• **Text segment**:

— START —

The power of social sharing and online reviews has been highly disruptive to the practice of reputation management. Both solicited and unsolicited feedback now finds a huge audience. The changing nature of reviews as they've moved online has required us to step back and re-evaluate what we know about our customers.
A review left online is a permanent record of that customer's experience, it can be found by anyone and reach a far wider audience than ever before. As these begin to amass they form Social Proof. What motivates people to leave an unsolicited review?
- Desire to affect a change in the business, product or service.
- Anger at poor product or service.
- Delight at a great product or service.
- A product or service is not as expected.
- Desire to help the public, for instance if the customer is an expert in the product.
What we know
In general businesses know that online reviews can have a big impact on their brand. 79% of businesses believe that online reviews play a significant role in the customers' decision making process and 58% of businesses say the reviews help them identify new opportunities and improvements. Only 18% of businesses in the UK don't pay any attention to negative comments or reviews online, 76% of business owners say they're concerned about the influence of malicious and/or negative comments online.
The Harvard Business Review found that;
- Transaction Based Business - A 'Great Customer Experience' brings an average spend of 140% more than a 'Poor Customer Experience.'
- Subscription Based Business - A 'Great Customer Experience' brings an average spend of 170% more than a 'Poor Customer Experience.'
14% of business leaders say they are keen to take advice and learn but don't know where to start. This article is the perfect place to start!
Typically measurement around reviews is made of a mix of Qualitative and Quantitative data. It's impossible to simply say 'A Review is Worth £X.XX' because all manner of things from tone to language to placement will affect the value of the review.
To find the value of online reviews we look at the data cumulatively and draw conclusions rather than trying to assign a pound value to an individual review.
A customers' Influence Mix is the cocktail of opinions, information and experiences that will affect their purchasing decisions. The formula for understanding it is kept necessarily simple, it's made up of just 3 key parts.
The Influence Mix is made up of prior beliefs, experiences and preferences (P) and information from Marketers (M). The third category is input from other people and information sources (O).
The dawn of online reviews has seriously upset the average Influence Mix. The Influence Mix is a Zero Sum game. If one area gains another must lose.
The rise of online reviews and the (O) influence source has had a number of effects on consumer decision making habits.
- Consumers act more rationally; irrational purchasing decisions are magnified when the number of sources of information is limited.
- 'Compromise Effect' is lessened; when presented with all the information and time to internalise that data, consumers 'hedge their bets' by picking the middle-of-the-range product less often.
- 'Brand Loyalty' is being replaced by 'Virtue Signalling' in certain demographics; rather than being loyal to the brand itself these consumers are loyal to the virtues espoused by the brand.

— END —

• **Data excerpt**:
— START —

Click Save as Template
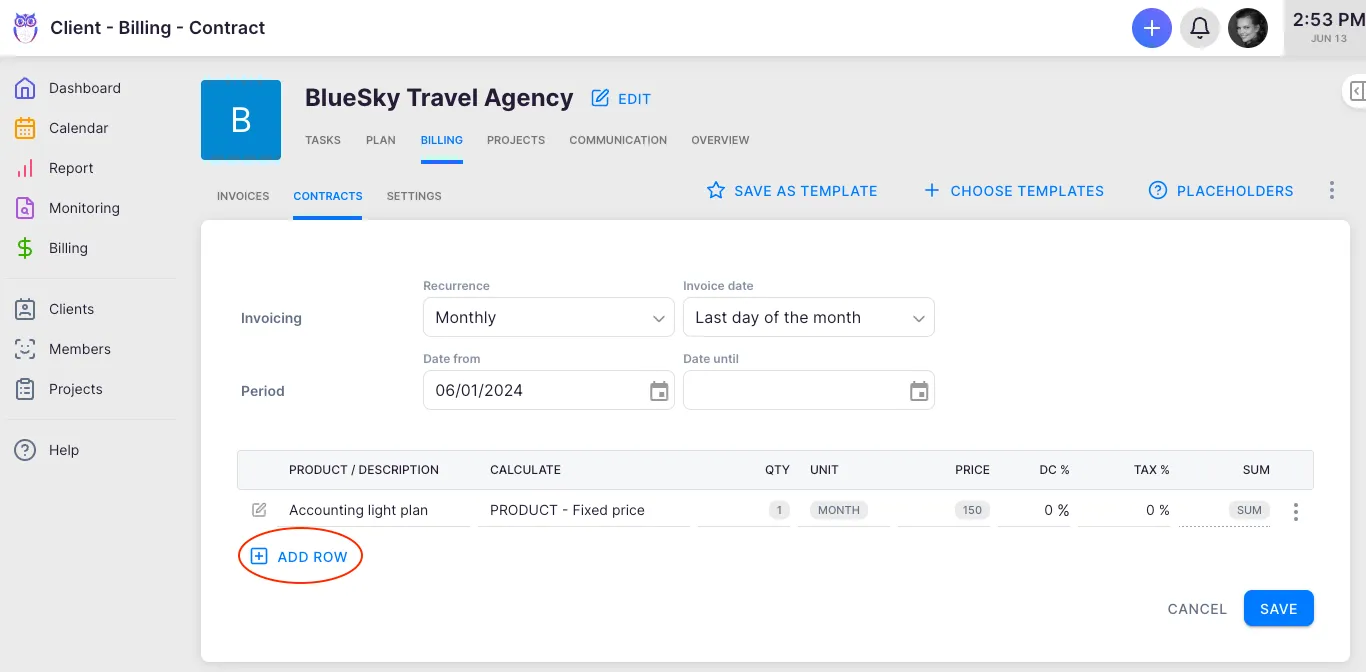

— END —

• **What the task asks**:
Continue the article on online reviews from the point where it stops. The lines have no connection to the article on online reviews.

• **Task output**:
- Influence Mix is more dynamic than ever; though online reviews have permanently deformed the old 'Average Influence Mix.’
When a customer is writing a review they will rarely focus on the things your business did 'adequately.' It's human nature to remember highs and lows, not the average. I won't go in-depth on providing a positive customer experience as it's beyond the scope of this article. Suffice to say providing a positive customer experience is 75% of garnering positive online reviews.
The optimum places to showcase your best reviews will vary depending on your buyer personas, business area, geographical location and more. There are some online review platforms that it is almost universally a good idea to put some time and effort into, such as Google reviews.
Easily accessible online reviews and online reviews that a customer could stumble across unintentionally are great for social proof. When a review is left on Facebook it will make an impression on a large portion of the customers' friends. Interaction on that review will increase this effect and give you multiple chances to score impressions on the 'friends-of-fans.'
If your Buyer Persona is invested in your product or service as a hobby or lifestyle they are likely to visit specialist review sites. If your product or service is expensive then your customers are also likely to visit specialist review and comparison sites.
Customers will generally trust a review more if it is on a third-party website or social media platform. The amount of reviews on a single platform or website will also affect the relative value of each review placed there.
Reviews recount an experience and opinion. Subtle quirks of language and tone in reviews have the ability to provoke undesired or unexpected reactions in those reading them.
The emotion the reader of a review perceives the author of the review to be expressing has a statistically significant impact on their assessment of how helpful and accurate the review is. The study compared 'anxious' and 'angry' language as these two emotions often overlap or complement each other in online reviews. When a reader perceived the author of a review to be angry they exhibited a stronger emotional response but consistently rated the reviews as less helpful than those thought to be written by someone in an anxious state.
Negative vs positive
The 'Negativity Effect' is a well documented facet of human psychology. All of human experience has instilled within us the innate tendency to give negative information far greater weight than similar positive information.
With online reviews there is no single, direct ratio that can be found for how many positive reviews it takes to outweigh a negative one. However there are some trends we have observed across multiple studies;
- The greater the asymmetry between positive and negative the harder it is to predict 'Negativity Effect' magnitude.
- Negative reviews drive the average 'price willing to pay' for a product down more than positive reviews drive the average 'price willing to pay' for the same product up.
- Positive reviews are more effective offline whilst negative reviews are more effective online.
- Perceived 'helpfulness' has little correlation with actual amount of accurate information contained in reviews.
Quality vs quantity
Potential customers may be put off if your volume of reviews is low, either in actual amount or relative to competitors. Equally if you have hundreds of reviews that are simply star ratings with the comments section blank there may be a lack of trust.
- 33% of consumers read more than 6 reviews, only 15% read more than 10 reviews. Factor this into any strategy you put in place to funnel reviews to a particular platform. If you have 50 positive, in-depth reviews on one platform there's a good chance 80% of them aren't being seen regularly.
- Compare your review quantity to your competitors, if you begin to fall behind by a significant amount on a particular website consider funneling reviews in that direction.
To decide which websites and platforms to set your focus on you need to identify which platforms and websites drive the most traffic to you. The second concern is which relevant review sites receive the most traffic, good for brand awareness. Thirdly you should be aware of what is on page 1 of the SERPs for all the common 'review' query iterations of your business, popular products and services.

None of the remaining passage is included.